→ EXERCISE PROMPT
Repeat exactly what runs from the line containing "This screenshot has width=1610, height=805." through the last line of the material below. Do not copy the pictures.

→ THE RECORDS
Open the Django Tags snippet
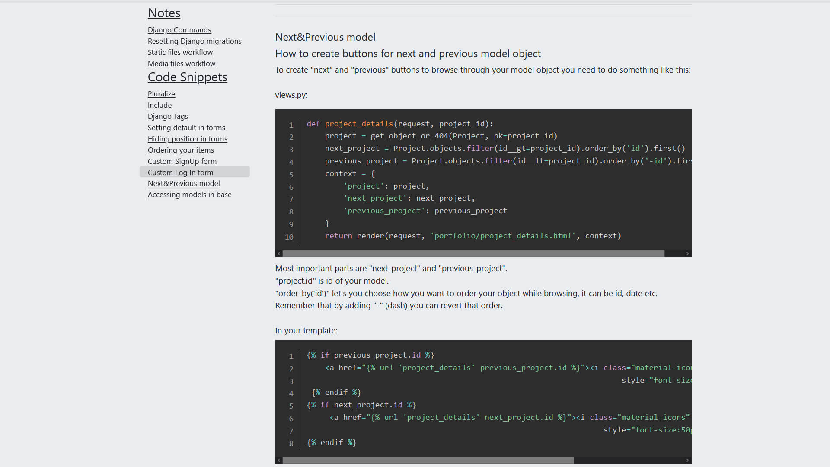Image resolution: width=830 pixels, height=467 pixels. 168,116
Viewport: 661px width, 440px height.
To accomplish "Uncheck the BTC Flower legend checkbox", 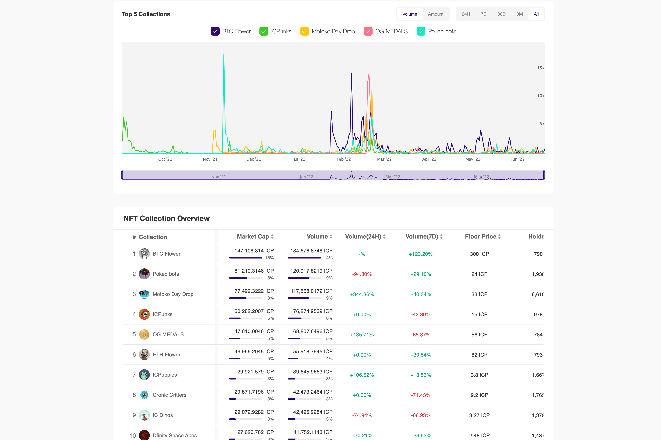I will pos(215,31).
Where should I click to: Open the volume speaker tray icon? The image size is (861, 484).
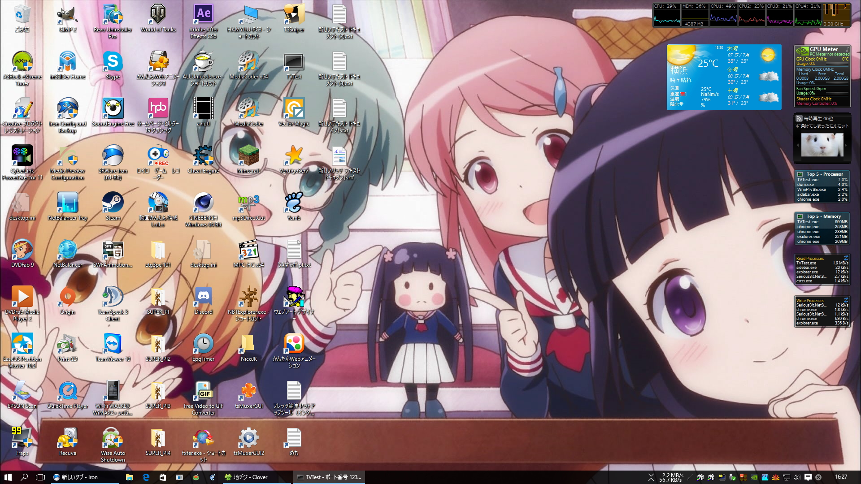point(797,477)
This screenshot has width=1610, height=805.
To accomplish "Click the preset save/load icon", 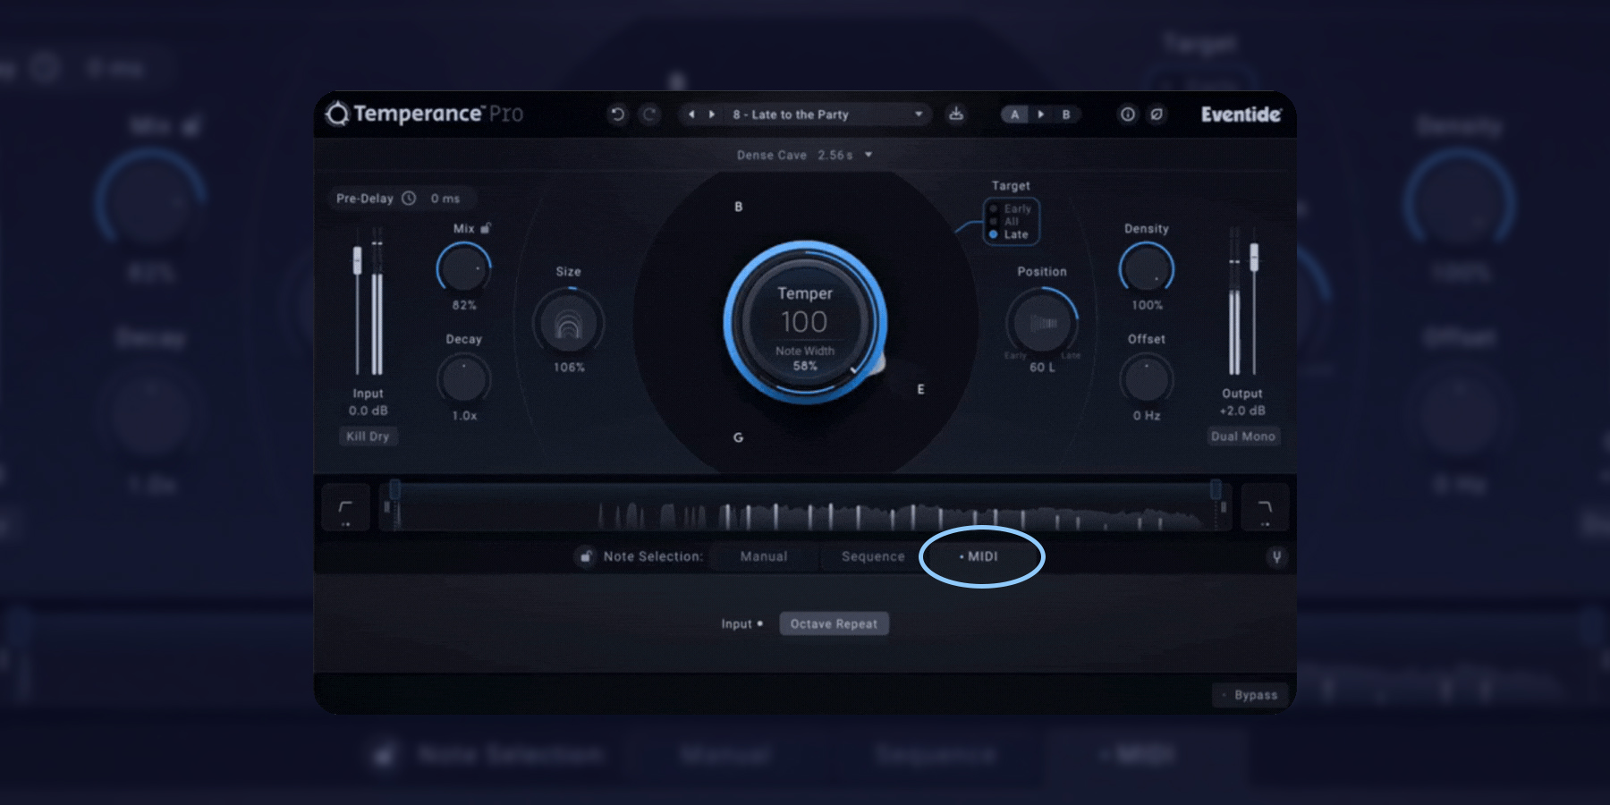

→ SOLUTION TO THE EXERCISE
This screenshot has width=1610, height=805.
To accomplish "Click the preset save/load icon", 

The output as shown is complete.